They didn't just put phrases into the constitution without a historical issue to be dealt with. In the case of "regulating commerce" they specifically wanted to stop the practice of one state taxing the goods from another state. And they saw the 9th amendment as the means of stopping the federal government from taxing the trade between states.

James Madison, author of the Constitution, described the regulation of commerce between states as a “negative and preventive provision.” He was very specific went on to say explicitly that it was not any power Congress may resort to for “positive purposes” (see James Madison's letter to Joseph C. Cabell dated Feb. 13th, 1829)

I'd also refer you James Monroe's statement in 1822 where he describes the commerce clause this way, "A power, then, to impose such duties and imposts in regard to foreign nations and to prevent any on the trade between the States was the only power granted." [Emphasis mine]
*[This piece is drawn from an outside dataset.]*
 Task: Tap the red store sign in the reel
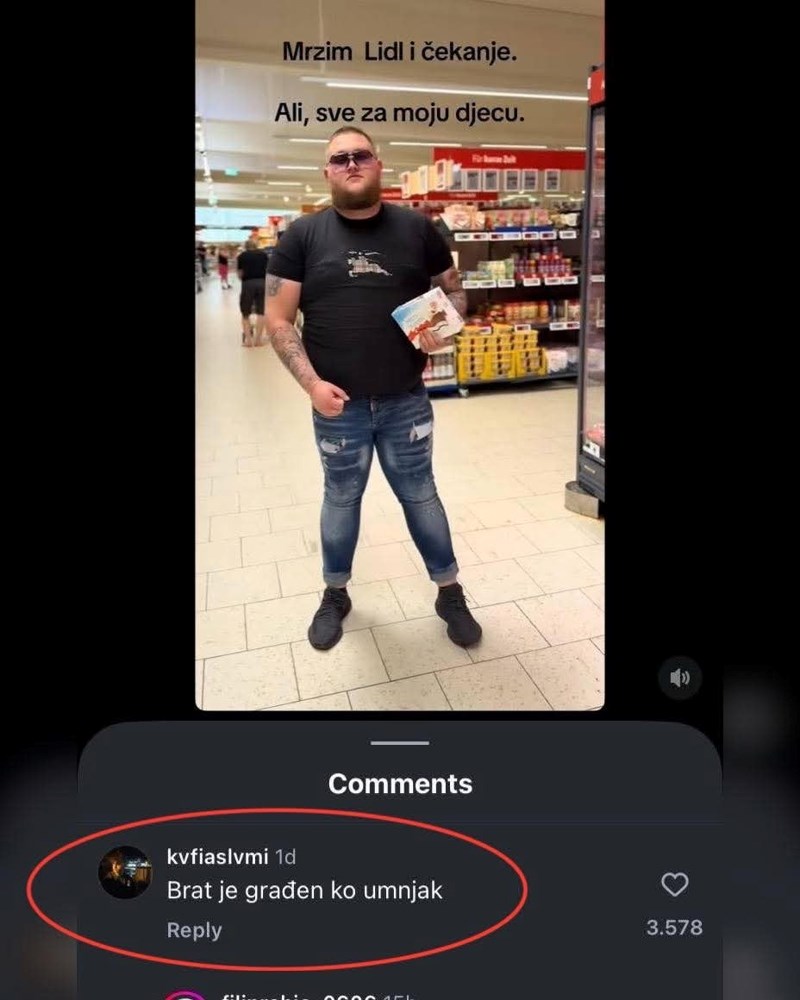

In 1785 Madison offered a resolution where no state would be at "liberty to impose duties on any goods, wares, or merchandise, imported, by land or by water, from any other state, but may altogether prohibit the importation from any state of any particular species or description of goods, wares, or merchandise, of which the importation is at the same time prohibited from all other places whatsoever.”

Here is Madison again, explaining the commerce clause in a letter to Professor Davis of the University of Virginia: "The power to regulate commerce among the States was well known and so explained by the advocates of the Constitution when before the people for their consideration, to be as a necessary control on the conduct of some of the importing States toward their non-importing neighbors. A recurrence to the angry legislation produced by it among the parties, some of whom had passed commercial laws (duties and imposts on articles of import) more rigid against others than against foreign nations, will well account for the constitutional remedy."

Here is the founding father, Edmund Randolf in a comment made while he was the Attorney General under President Washington in 1791: That power is "little more than to establish the forms of commercial intercourse between the States, and to keep the prohibitions which the constitution imposes on that intercourse undiminished in their operation; that is, to prevent taxes on imports or exports. [Emphasis mine]

Further evidence of the intent is found in Article I, Section 9, "No Tax or Duty shall be laid on Articles exported from any State."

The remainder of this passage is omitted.